> _SUPPLIED TEXT_:
I looked at how MMU mode (ptrace/seccomp) does handle this case.

In nommu mode, we don't have external process to catch signals so, the
nommu mode uses hard_handler() to catch SEGV/FPE of userspace
programs.  While mmu mode calls segv_handler not in a context of
signal handler.

# correct me if I'm wrong.

thus, mmu mode doesn't have this situation.

I'm attempting various ways; calling um's rt_sigreturn instead of
host's one, which doesn't work as host restore procedures (unblocking
masked signals, restoring register states, etc) aren't called.

I'll update here if I found a good direction, but would be great if
you see how it should be handled.

-- Hajime

> I believe that this requires a second "userspace" sigaltstack in
> addition to the current "IRQ" sigaltstack. Then switching in between
> the two (note that the "userspace" one is also used for IRQs if those
> happen while userspace is executing).
> 
> So, in principle I would think something like:
>  * to jump into userspace, you would:
>     - block all signals
>     - set "userspace" sigaltstack
>     - setup mcontext for rt_sigreturn
>     - setup RSP for rt_sigreturn
>     - call rt_sigreturn syscall
>  * all signal handlers can (except pure IRQs):
>     - check on which stack they are
>       -> easy to detect whether we are in kernel mode
>     - for IRQs one can probably handle them directly (and return)

> _OBJECTIVE 1_:
Answer these questions from the nommu thread:
(a) Which function does nommu mode use to catch SEGV/FPE of userspace programs?
(b) What does the quoted reply say is required in addition to the current "IRQ" sigaltstack?
(c) What is the final step listed for jumping into userspace?
> _OBJECTIVE 2_:
In the nommu thread, list every step given for jumping into userspace.
Please answer from the nommu thread alone, without drawing on outside knowledge.

> _RECORD SET_:
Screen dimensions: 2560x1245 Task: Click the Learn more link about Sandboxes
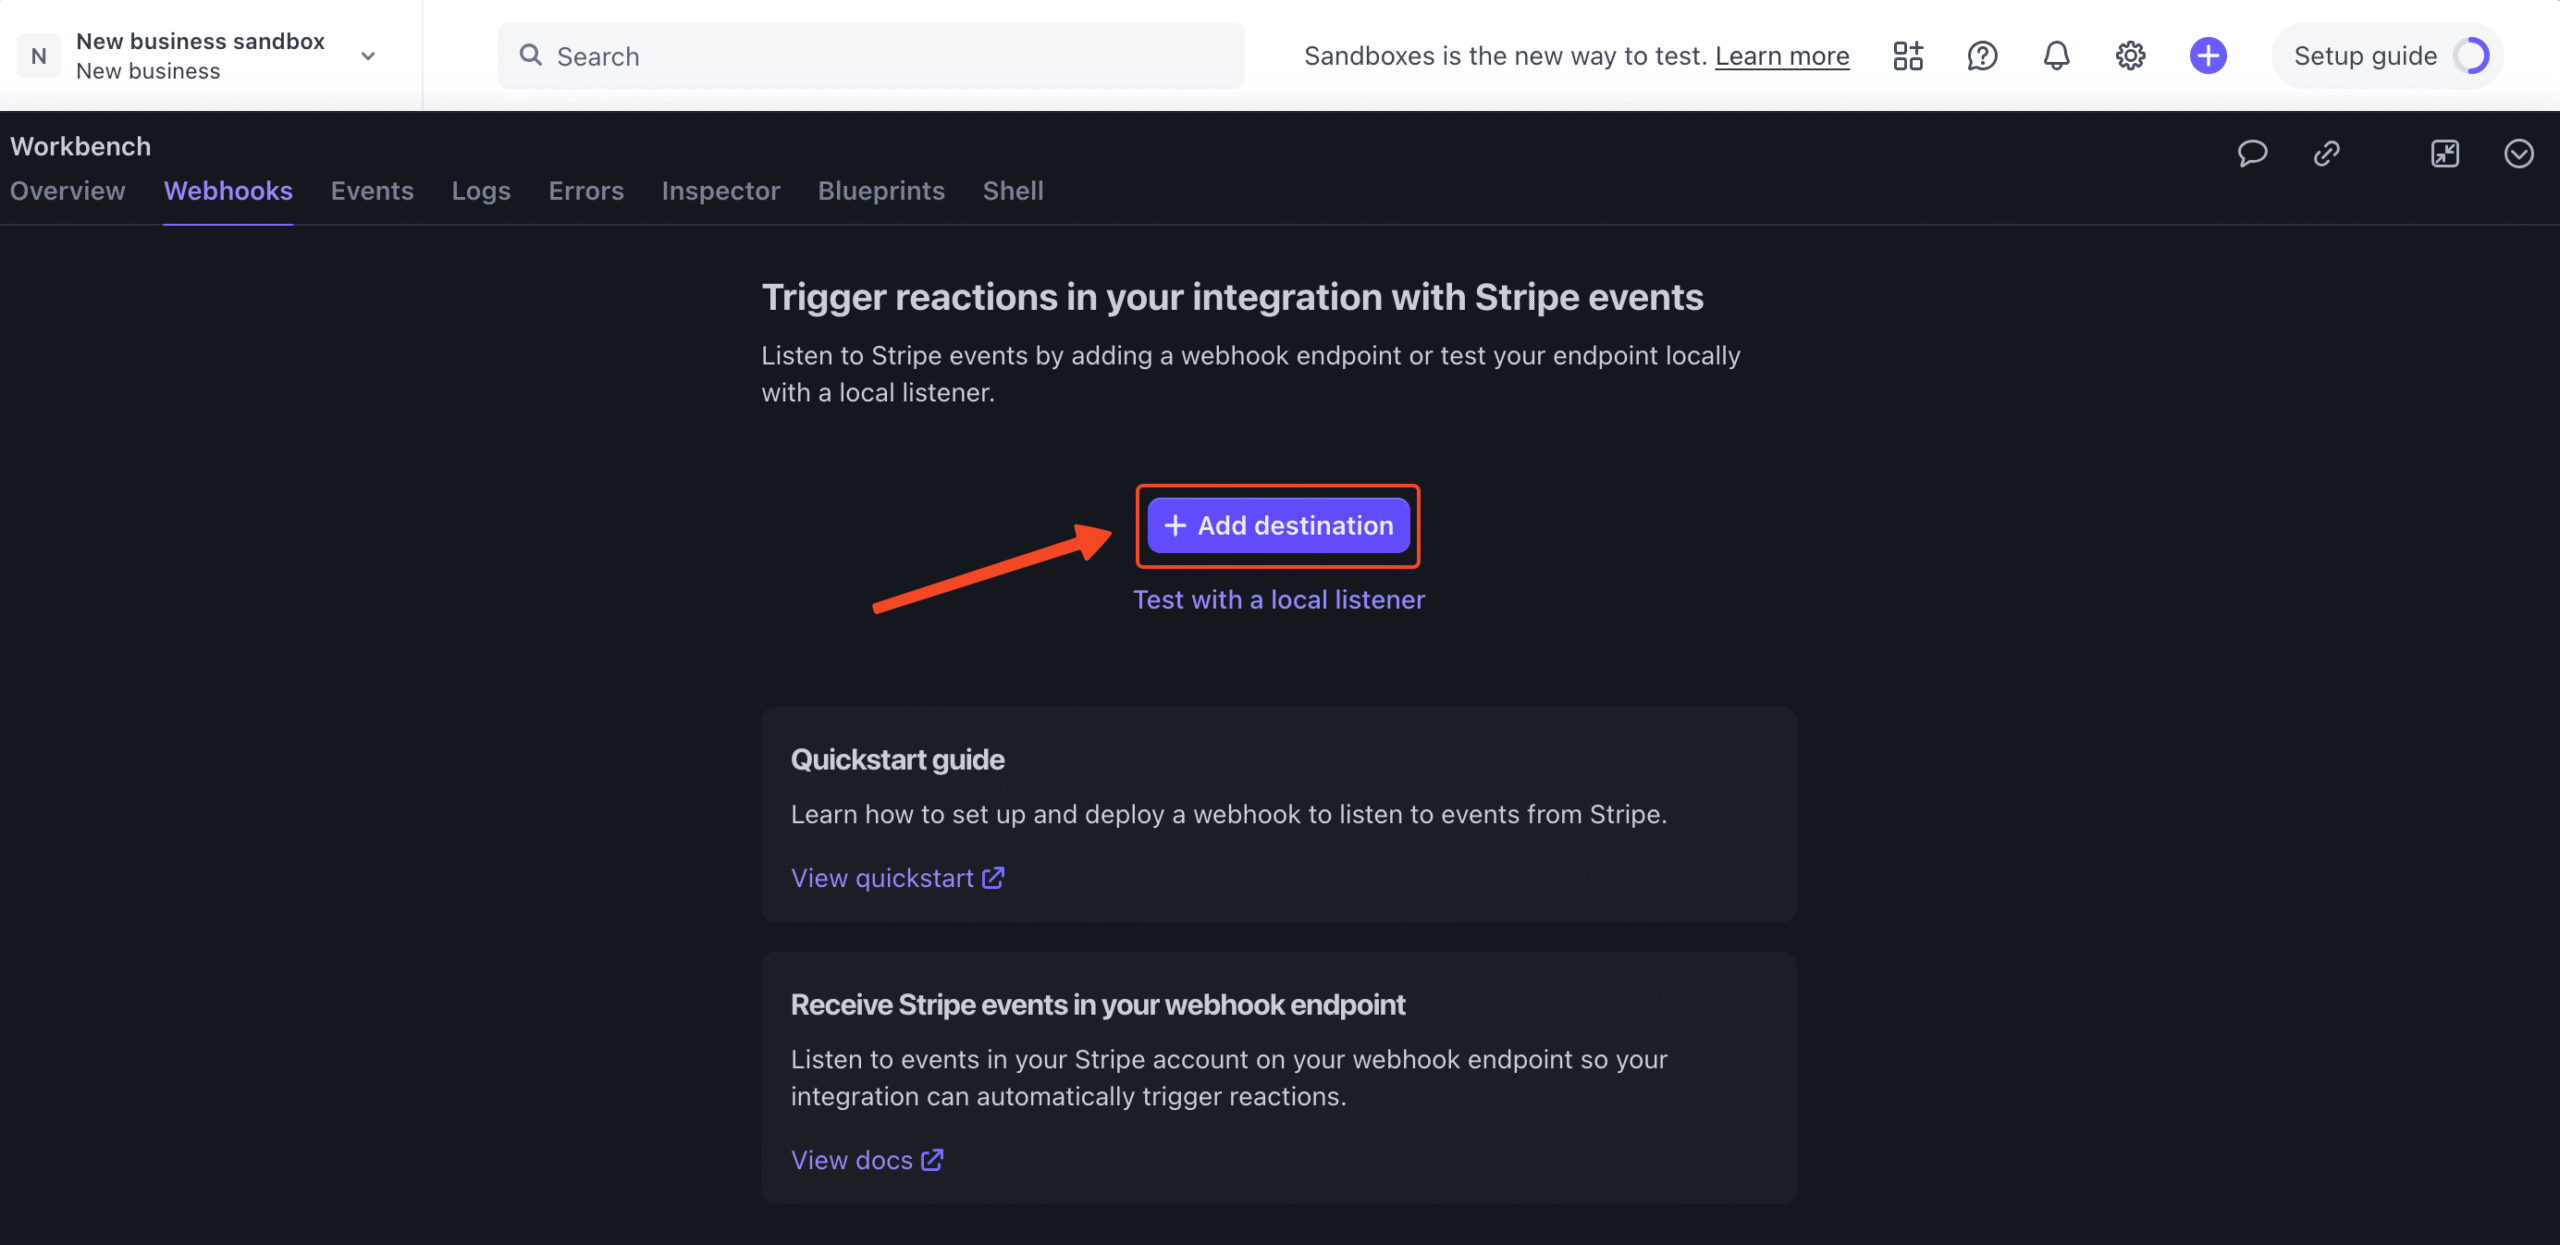[1782, 55]
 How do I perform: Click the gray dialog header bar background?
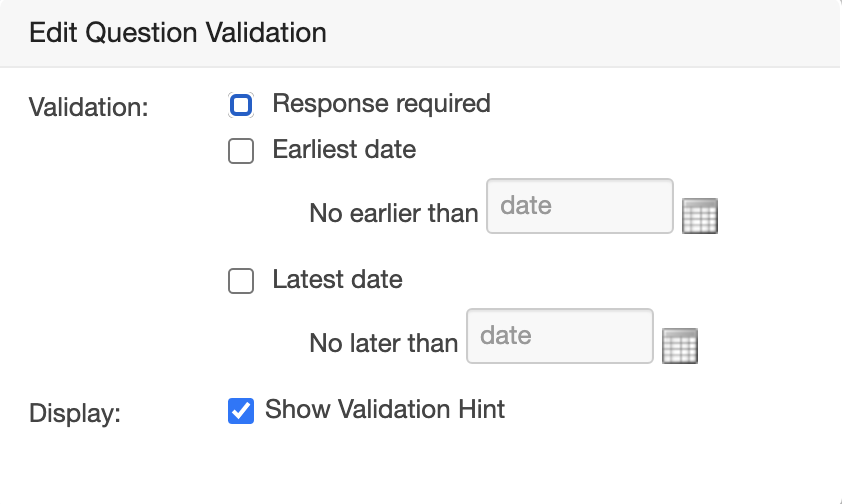click(x=600, y=33)
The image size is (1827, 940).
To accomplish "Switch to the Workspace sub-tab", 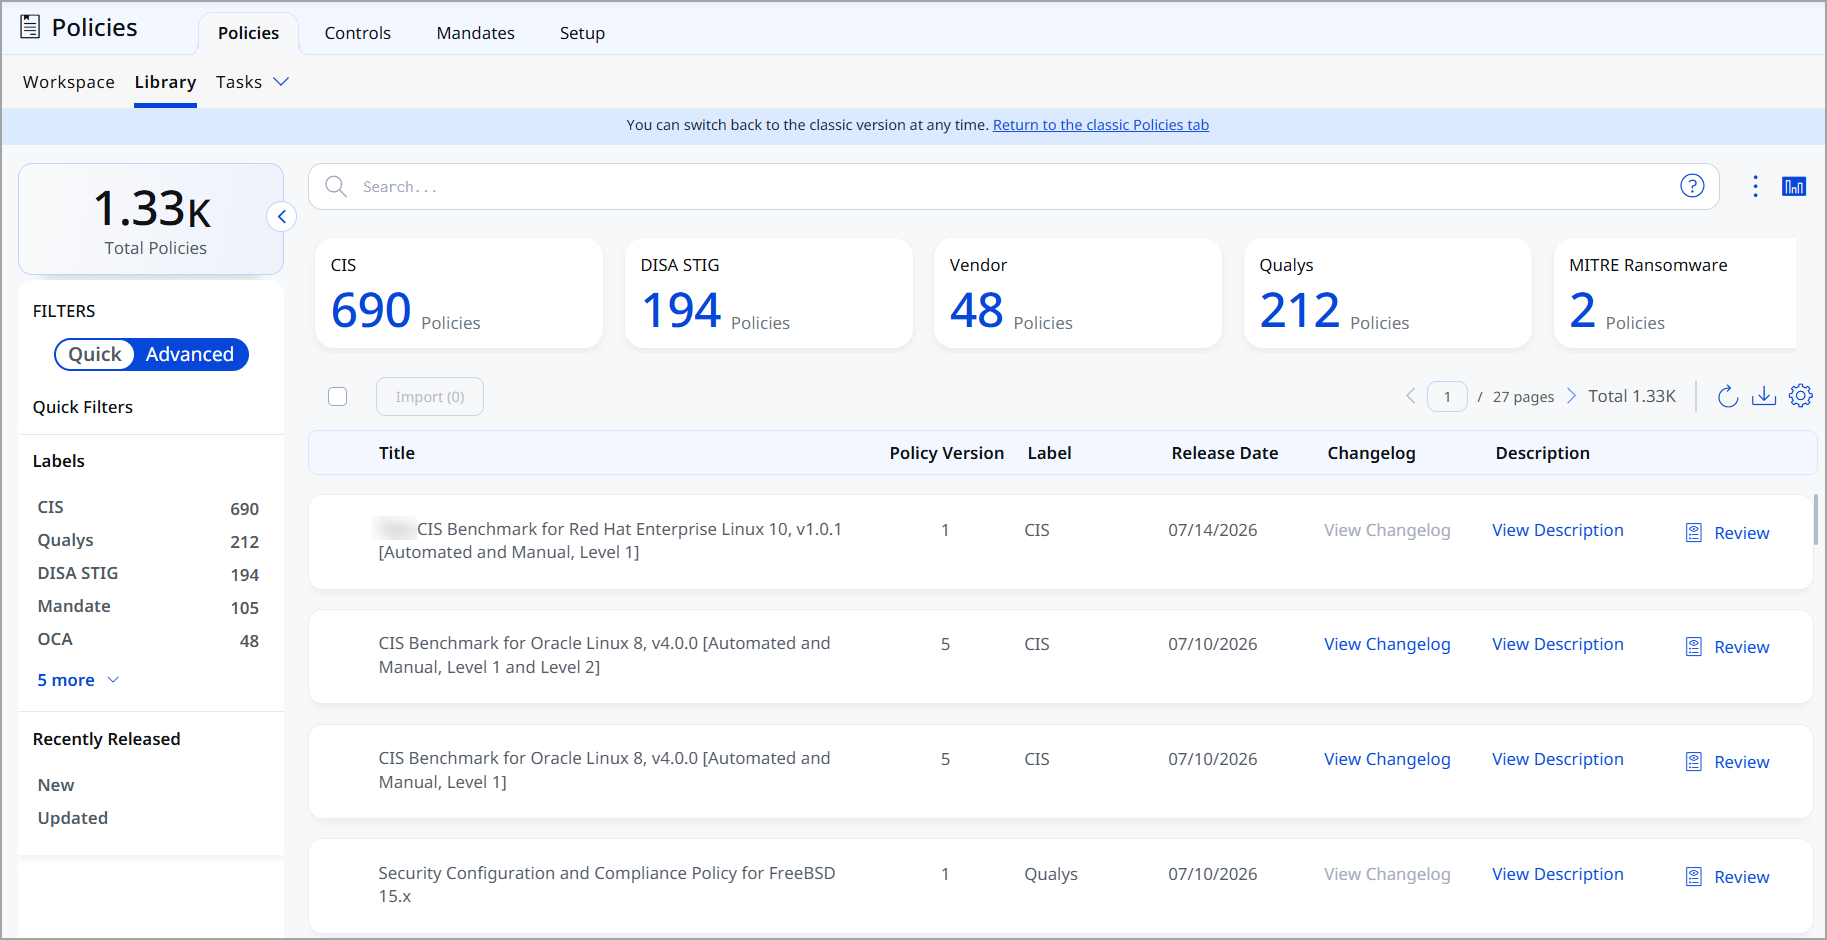I will [x=69, y=82].
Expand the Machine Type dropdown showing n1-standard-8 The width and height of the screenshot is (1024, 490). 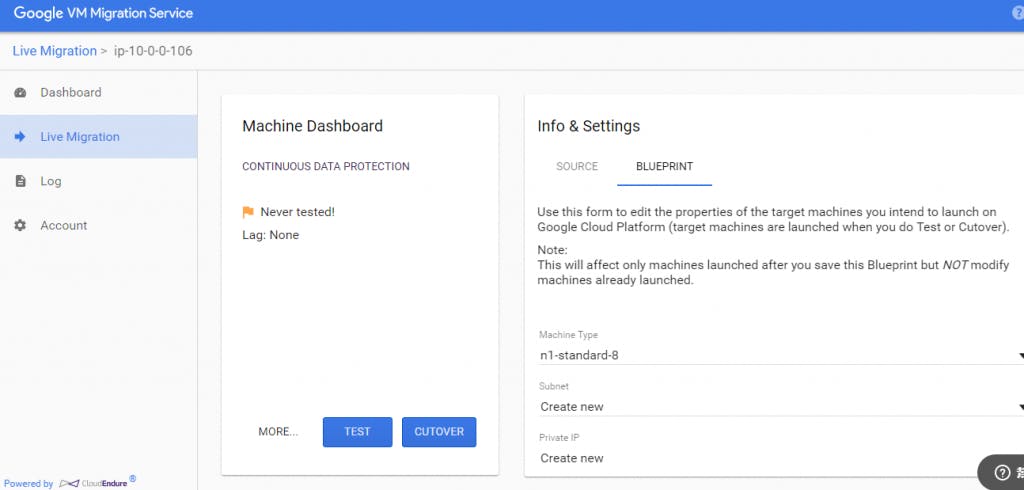pos(780,355)
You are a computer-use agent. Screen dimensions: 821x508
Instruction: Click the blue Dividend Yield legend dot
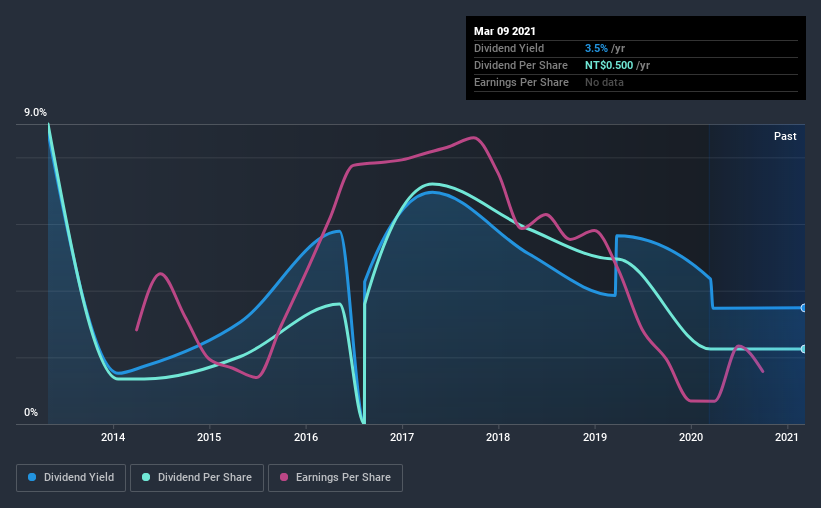(x=32, y=477)
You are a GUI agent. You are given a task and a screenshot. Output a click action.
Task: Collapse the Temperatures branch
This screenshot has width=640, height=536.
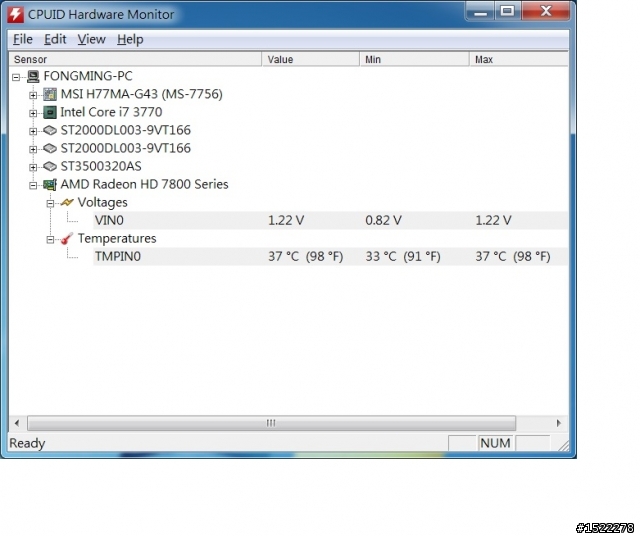coord(50,240)
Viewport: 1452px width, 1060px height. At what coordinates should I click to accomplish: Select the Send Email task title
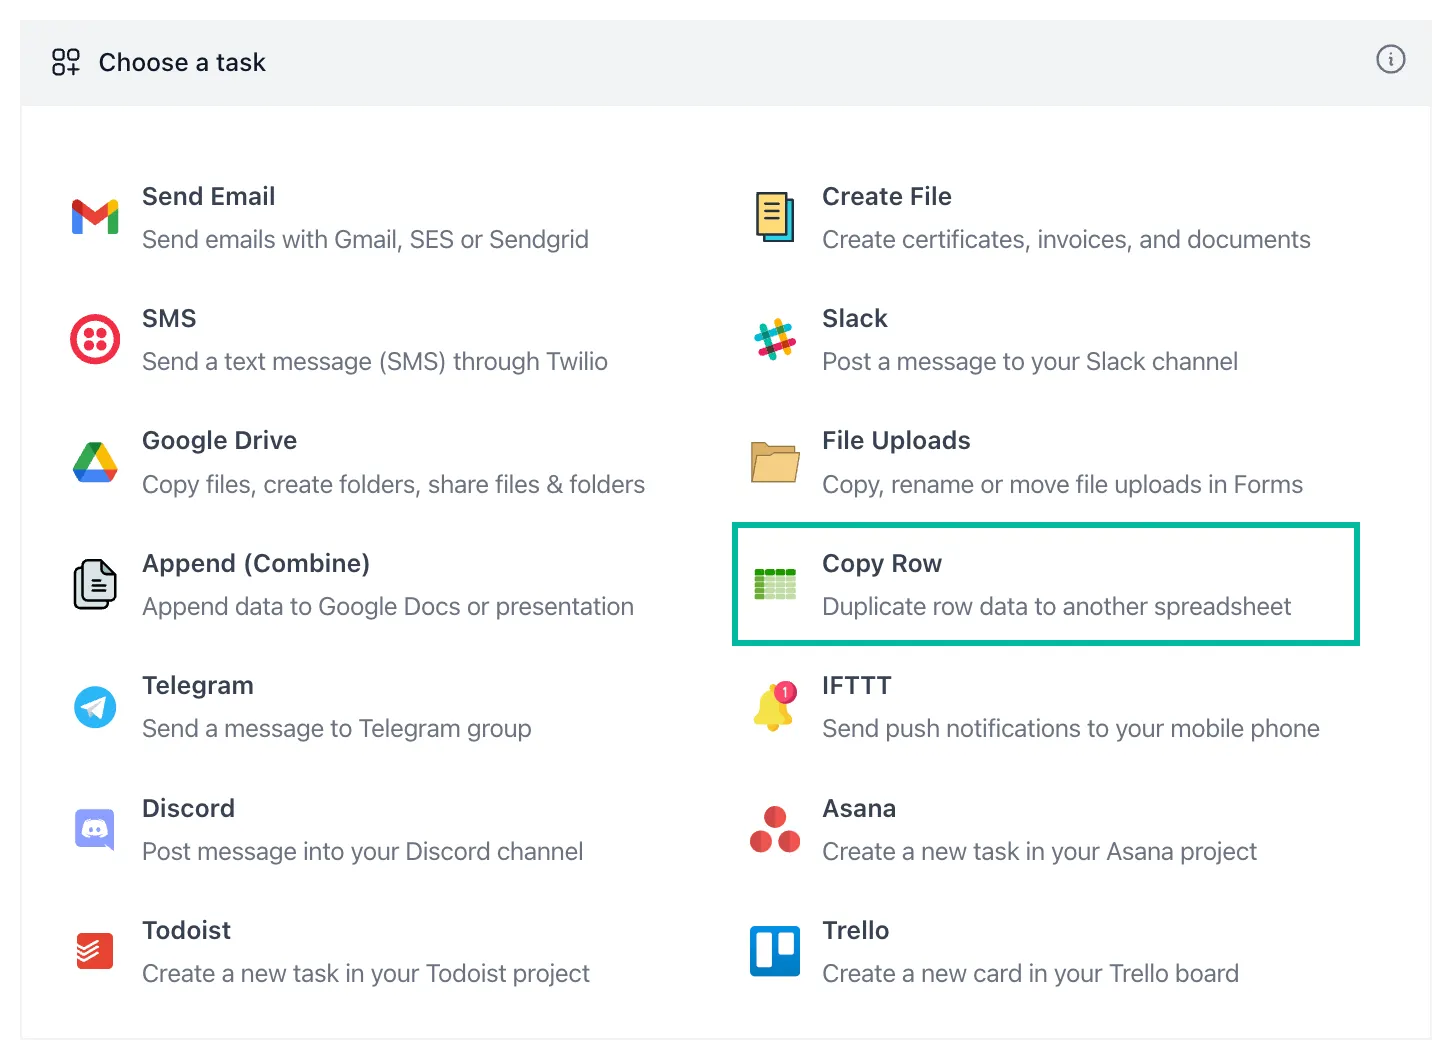click(208, 197)
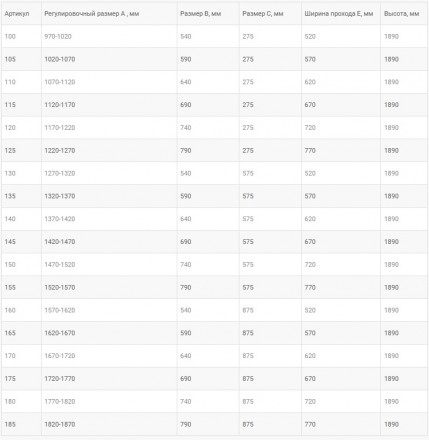Click the Высота, мм column header
Image resolution: width=429 pixels, height=440 pixels.
click(401, 14)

> _RESULT 1_:
(a) hard_handler()
(b) A second "userspace" sigaltstack
(c) Calling the rt_sigreturn syscall

> _RESULT 2_:
- block all signals
- set "userspace" sigaltstack
- setup mcontext for rt_sigreturn
- setup RSP for rt_sigreturn
- call rt_sigreturn syscall